首相と岡田さんのやり取り全体から、私の理解としては、岡田さんは「米国のような日本と密接な同盟関係を有する国、ではない国」が攻撃を受けた場合に、邦人を乗せた艦船を守らなくていいのか、という質問だと思うのだけど、首相はあくまで「米国が攻撃を受けた場合」に限って応答している。仮にそうでないとしても、「米国以外の船はダメだと言っていない」という発言からは、「我が国と密接な関係のある外国」=同盟国であるアメリカ、だけでなく、同盟国でない国の船にも行使対象が広がる可能性があり、集団的自衛権行使の要件は、包括的にならざるを得ない。

首相が先般挙げた例はいずれも「日本人個人」が危機にさらされているときに助けられなくていいんだろうかという話だけれども、「海外(というか同盟国=アメリカ)にいる日本人が乗った船を助けるため」/「アジア・アフリカでボランティアとかしてる若者が突然武力集団から攻撃を受けたときに助けるため」(特にこの2つ目はどういう理屈で上記要件のもと集団的自衛権の行使が可能ということになるのかよくわからない)という限定的な場面のために集団的自衛権行使容認という強力すぎる解釈変更を持ち出す必要があるんだろうか。
岡田氏が言っていたように、船舶にかかわらず日本人がのっている船なら助けるという法構成ができないものか。首相も会見でいうとおり、日本人は世界中にたくさんいるわけで、「我が国と密接な関係のある外国」以外の日本人もたくさんいる。
集団的自衛権の行使はアメリカ関係に限られないからそもそも岡田発言はおかしい」という意見もあるようだけれども、安保法制懇の示す要件からも昨日今日の委員会でのやり取りからもほとんどアメリカが議論の念頭に置かれており現段階これ以外の国を特に想定しがたいことは明白。

閣議決定で解釈変更をすることについて

憲法9条が「絶対に集団的自衛権はどう読んだって認められない」というような文言でなく、多義的である以上、閣議決定で解釈変更をするのが違法だとはいえない。そして日本の現行制度では、違憲立法審査権を有する最高裁に持ち込むためには個別的な法律問題に帰着させないとこの政府の解釈の正当性を争うことはできない。どういう立て方をすれば間違いなく最高裁で争えるか、ちょっと今のところわからない。
「今回の解釈変更は立憲主義そのものを揺るがす大問題だ」という指摘も一理あるけれど、そういう憲法解釈に対して司法権が歯止めをかける仕組みがきちんとない、ということがより大きな問題として露呈したというような感じもする。

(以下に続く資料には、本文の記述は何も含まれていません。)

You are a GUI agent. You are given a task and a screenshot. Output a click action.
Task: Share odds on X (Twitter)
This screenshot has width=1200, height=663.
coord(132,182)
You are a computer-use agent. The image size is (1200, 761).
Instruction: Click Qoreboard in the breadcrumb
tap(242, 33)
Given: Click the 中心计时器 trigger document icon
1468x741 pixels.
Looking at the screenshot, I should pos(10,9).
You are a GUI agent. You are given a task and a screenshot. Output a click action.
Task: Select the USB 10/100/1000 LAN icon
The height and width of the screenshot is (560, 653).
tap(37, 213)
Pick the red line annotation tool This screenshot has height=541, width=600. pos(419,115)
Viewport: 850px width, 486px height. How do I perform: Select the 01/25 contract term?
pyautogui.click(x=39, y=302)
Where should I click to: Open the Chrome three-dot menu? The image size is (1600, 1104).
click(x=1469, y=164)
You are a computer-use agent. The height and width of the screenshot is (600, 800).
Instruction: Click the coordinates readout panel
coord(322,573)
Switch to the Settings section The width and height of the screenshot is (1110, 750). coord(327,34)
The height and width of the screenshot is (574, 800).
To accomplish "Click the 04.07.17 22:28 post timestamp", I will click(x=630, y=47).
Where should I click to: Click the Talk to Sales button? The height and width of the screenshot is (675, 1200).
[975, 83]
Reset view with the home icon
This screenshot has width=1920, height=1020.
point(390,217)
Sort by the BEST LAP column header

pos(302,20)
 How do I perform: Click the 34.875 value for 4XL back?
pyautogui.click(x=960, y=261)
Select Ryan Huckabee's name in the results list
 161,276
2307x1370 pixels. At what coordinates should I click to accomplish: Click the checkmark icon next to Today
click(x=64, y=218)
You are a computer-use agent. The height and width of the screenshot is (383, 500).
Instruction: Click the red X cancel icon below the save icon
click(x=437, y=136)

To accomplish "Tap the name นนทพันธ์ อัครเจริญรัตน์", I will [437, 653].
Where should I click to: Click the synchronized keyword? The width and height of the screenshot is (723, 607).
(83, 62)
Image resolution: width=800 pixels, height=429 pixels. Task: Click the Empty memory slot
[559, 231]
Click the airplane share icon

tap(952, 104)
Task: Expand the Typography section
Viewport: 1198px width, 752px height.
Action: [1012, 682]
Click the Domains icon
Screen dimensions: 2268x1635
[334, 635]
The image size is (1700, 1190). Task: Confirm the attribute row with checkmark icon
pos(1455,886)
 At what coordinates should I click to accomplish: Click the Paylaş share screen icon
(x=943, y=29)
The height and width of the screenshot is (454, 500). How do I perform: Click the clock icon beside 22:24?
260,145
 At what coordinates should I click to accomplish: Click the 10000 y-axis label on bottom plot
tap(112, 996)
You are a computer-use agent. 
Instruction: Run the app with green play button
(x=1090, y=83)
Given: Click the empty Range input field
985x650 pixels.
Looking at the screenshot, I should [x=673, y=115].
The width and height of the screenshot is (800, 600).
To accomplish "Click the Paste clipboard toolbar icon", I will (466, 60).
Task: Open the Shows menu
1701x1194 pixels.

今日の午前中の参議院での委員会の中継も見ていたけれども、首相は「機雷の除去=武力行使にあたる」「機雷の除去を行うことは集団的自衛権行使の一対応である」と言いつつ「他国で武力行使をするということもあるということか」という質問に正面からYESと言わず回りくどい応答をしていたのも印象的だった。ニュースの映像などでそこだけ切り取られた場合のインパクトを避けるためか。